Which term is correct: electrospark or electroerosive machining method?
At the end of the 30s of the twentieth century, the new electrophysical method of processing was called electrospark, and not electroerosive, by the Lazarenko spouses, Boris Romanovich Lazarenko and Natalya Ioasafovna Lazarenko, by their discoverers. Both in the first publications about Lazarenko's discovery (1943) and in the doctoral dissertation of Boris Romanovich Lazarenko (1947), the term "electrospark method" was used. The term "electroerosion" in relation to this technology appeared in the 50s rather as a result of the "ideological confrontation" of various teams that were dealing with problems by that time. new technology. The creator of the world's first wire-cutting machine (1954), Boris Ivanovich Stavitsky, a student of Lazarenko, in all his works uses the terms "electrospark" and "electrospark" in relation to both technology and the process and method of processing.
It seems to some that the term "electrospark" machining fits the name of the process better than "electroerosive". An electric spark is a tool that works in the process of processing, electroerosion is the result, the destruction of metal under the action of electric spark discharges. If, according to the same logic, according to which the processing is called "electroerosive", other processes are called, then drilling, for example, will be called "hole". Be that as it may, the term "electroerosion" is more established and official. In industries, electrospark (electroerosive) machining is sometimes referred to as "erosive", "electropulse", coordinate-piercing electrospark (electroerosive) machining is often called "burning". Some consider the correct terms are "electrospark machining", "electrospark machine", electroerosive machining, electroerosive machine, etc., however, the use of the term - "electroerosive machining", "electroerosive machine" is generally accepted.

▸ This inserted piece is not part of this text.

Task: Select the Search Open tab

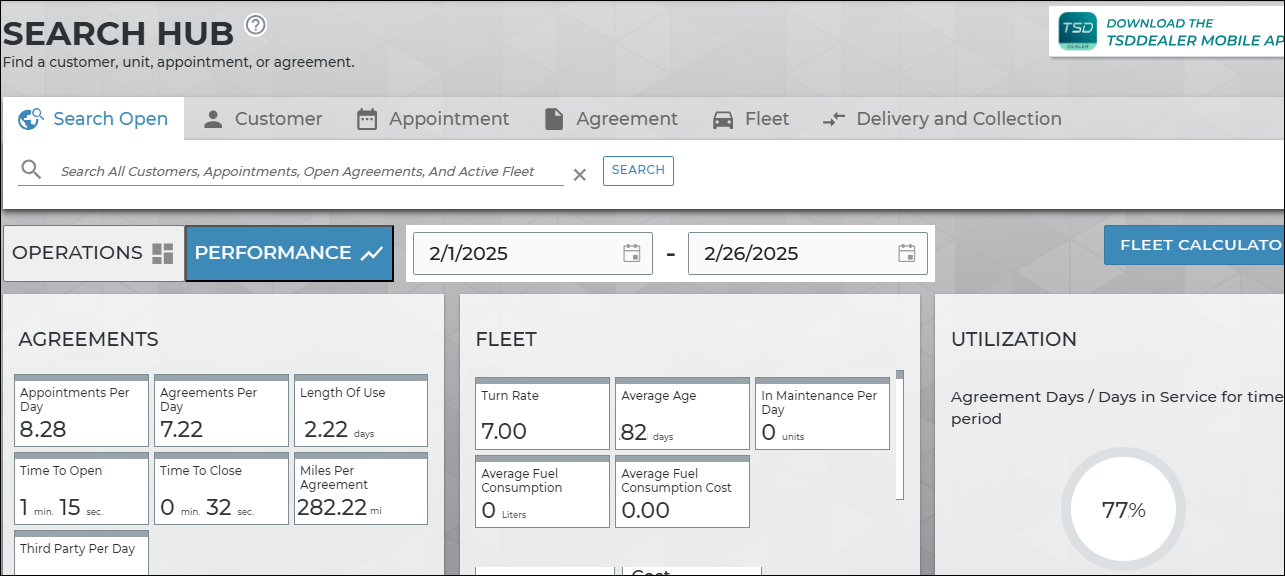Action: (94, 119)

Here is how the same names will be called in different terminologies:

electroerosive machining (EI machining)
electroerosive machining
electrospark processing (EI processing)
electroerosion

electroerosive machine (EES)
EDM machine
electric spark machine (EIS)

electroerosive technologies (EE technologies)
electroerosive technologies
electrospark technologies (EI technologies)

electroerosive jig-piercing machine
electroerosive jig-piercing machine
electroerosive piercing machine
electric spark jig stitching machine

EDM wire-cutting machine
EDM wire cutter
electric spark wire-cutting machine

electroerosive "superdrill"
electroerosive "superdrill"
electric spark "superdrill"

services for electroerosive machining of parts, repair and adjustment of electroerosive machines
services for electroerosive processing of parts, repair and adjustment of electroerosive machines
services for electric spark processing of parts, repair and adjustment of electric spark machines

Electroerosive machining of metals and alloys in Moscow is a service that our factory provides to its customers. We have all necessary equipment operated by qualified professionals. We carry out all orders with high quality and on time.

laser cutting
From Wikipedia, the free encyclopedia
Current version.

Laser cutting of steel sheet.
A high power laser cutting and nesting technology commonly used in industrial production lines. A focused laser beam, usually controlled by a computer, provides a high concentration of energy and allows you to cut almost any material, regardless of their thermal properties. During the cutting process, under the influence of a laser beam, the material of the section being cut melts, ignites, evaporates or is blown out by a gas jet. In this case, narrow cuts with a minimum heat-affected zone can be obtained. Laser cutting is distinguished by the absence of mechanical impact on the material being processed, minimal deformations occur, both temporary during the cutting process and residual after complete cooling. As a result, laser cutting, even of easily deformable and non-rigid workpieces and parts, can be carried out with a high degree of accuracy. Thanks to the high power of the laser radiation, high process productivity is ensured in combination with high quality cut surfaces. Easy and relatively simple control of laser radiation allows laser cutting along a complex contour of flat and three-dimensional parts and workpieces with a high degree of automation of the process.

Process
For laser cutting metals, technological installations based on solid-state and gas CO2 lasers are used, operating both in continuous and repetitively pulsed radiation modes. Industrial Application gas laser cutting is increasing every year, but this process cannot completely replace traditional methods of metal separation. In comparison with many of the installations used in production, the cost of laser cutting equipment is still quite high, although recently there has been a tendency to reduce it. In this regard, the laser cutting process becomes effective only under the condition of a reasonable and reasonable choice of the application area, when the use of traditional methods is laborious or even impossible.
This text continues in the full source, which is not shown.